=== Activity ===
Restate the entries below word for word, leaving nothing out.

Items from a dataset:
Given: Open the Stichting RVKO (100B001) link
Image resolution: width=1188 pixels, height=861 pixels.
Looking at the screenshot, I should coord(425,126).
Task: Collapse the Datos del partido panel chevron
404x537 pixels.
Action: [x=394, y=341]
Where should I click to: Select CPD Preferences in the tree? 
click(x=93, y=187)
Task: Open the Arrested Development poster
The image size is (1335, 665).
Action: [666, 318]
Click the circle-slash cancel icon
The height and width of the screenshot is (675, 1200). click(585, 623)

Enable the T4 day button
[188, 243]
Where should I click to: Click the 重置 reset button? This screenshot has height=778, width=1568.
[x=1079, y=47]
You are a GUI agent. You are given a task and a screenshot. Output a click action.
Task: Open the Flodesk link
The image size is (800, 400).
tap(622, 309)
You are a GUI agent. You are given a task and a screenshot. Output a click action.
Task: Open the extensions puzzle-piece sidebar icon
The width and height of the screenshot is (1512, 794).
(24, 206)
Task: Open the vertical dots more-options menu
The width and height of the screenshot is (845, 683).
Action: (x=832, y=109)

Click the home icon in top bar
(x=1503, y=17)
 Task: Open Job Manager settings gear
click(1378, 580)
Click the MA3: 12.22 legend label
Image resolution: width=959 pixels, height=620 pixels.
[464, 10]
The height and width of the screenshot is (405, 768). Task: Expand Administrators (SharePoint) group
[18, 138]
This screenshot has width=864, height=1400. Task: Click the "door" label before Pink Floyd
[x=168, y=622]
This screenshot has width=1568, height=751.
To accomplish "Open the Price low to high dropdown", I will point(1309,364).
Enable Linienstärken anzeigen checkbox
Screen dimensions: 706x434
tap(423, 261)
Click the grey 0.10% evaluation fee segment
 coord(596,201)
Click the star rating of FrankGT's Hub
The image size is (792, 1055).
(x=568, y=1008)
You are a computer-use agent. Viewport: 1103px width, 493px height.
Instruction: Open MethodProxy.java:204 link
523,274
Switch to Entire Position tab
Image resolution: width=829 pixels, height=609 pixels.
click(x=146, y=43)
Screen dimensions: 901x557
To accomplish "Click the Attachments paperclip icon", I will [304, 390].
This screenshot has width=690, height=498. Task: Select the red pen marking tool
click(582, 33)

=== Answer to this problem ===
Given: Open the Stichting RVKO (100B001) link
Image resolution: width=1188 pixels, height=861 pixels.
Looking at the screenshot, I should coord(425,126).
Task: Collapse the Datos del partido panel chevron
404x537 pixels.
Action: [x=394, y=341]
Where should I click to: Select CPD Preferences in the tree? 
click(x=93, y=187)
Task: Open the Arrested Development poster
The image size is (1335, 665).
Action: [666, 318]
Click the circle-slash cancel icon
The height and width of the screenshot is (675, 1200). click(585, 623)

Enable the T4 day button
[188, 243]
Where should I click to: Click the 重置 reset button? This screenshot has height=778, width=1568.
[x=1079, y=47]
You are a GUI agent. You are given a task and a screenshot. Output a click action.
Task: Open the Flodesk link
The image size is (800, 400).
tap(622, 309)
You are a GUI agent. You are given a task and a screenshot. Output a click action.
Task: Open the extensions puzzle-piece sidebar icon
The width and height of the screenshot is (1512, 794).
(24, 206)
Task: Open the vertical dots more-options menu
The width and height of the screenshot is (845, 683).
Action: (x=832, y=109)

Click the home icon in top bar
(x=1503, y=17)
 Task: Open Job Manager settings gear
click(1378, 580)
Click the MA3: 12.22 legend label
Image resolution: width=959 pixels, height=620 pixels.
[464, 10]
The height and width of the screenshot is (405, 768). Task: Expand Administrators (SharePoint) group
[18, 138]
This screenshot has width=864, height=1400. Task: Click the "door" label before Pink Floyd
[x=168, y=622]
This screenshot has width=1568, height=751.
To accomplish "Open the Price low to high dropdown", I will point(1309,364).
Enable Linienstärken anzeigen checkbox
Screen dimensions: 706x434
tap(423, 261)
Click the grey 0.10% evaluation fee segment
 coord(596,201)
Click the star rating of FrankGT's Hub
The image size is (792, 1055).
(x=568, y=1008)
You are a computer-use agent. Viewport: 1103px width, 493px height.
Instruction: Open MethodProxy.java:204 link
523,274
Switch to Entire Position tab
Image resolution: width=829 pixels, height=609 pixels.
click(x=146, y=43)
Screen dimensions: 901x557
To accomplish "Click the Attachments paperclip icon", I will [304, 390].
This screenshot has width=690, height=498. Task: Select the red pen marking tool
click(582, 33)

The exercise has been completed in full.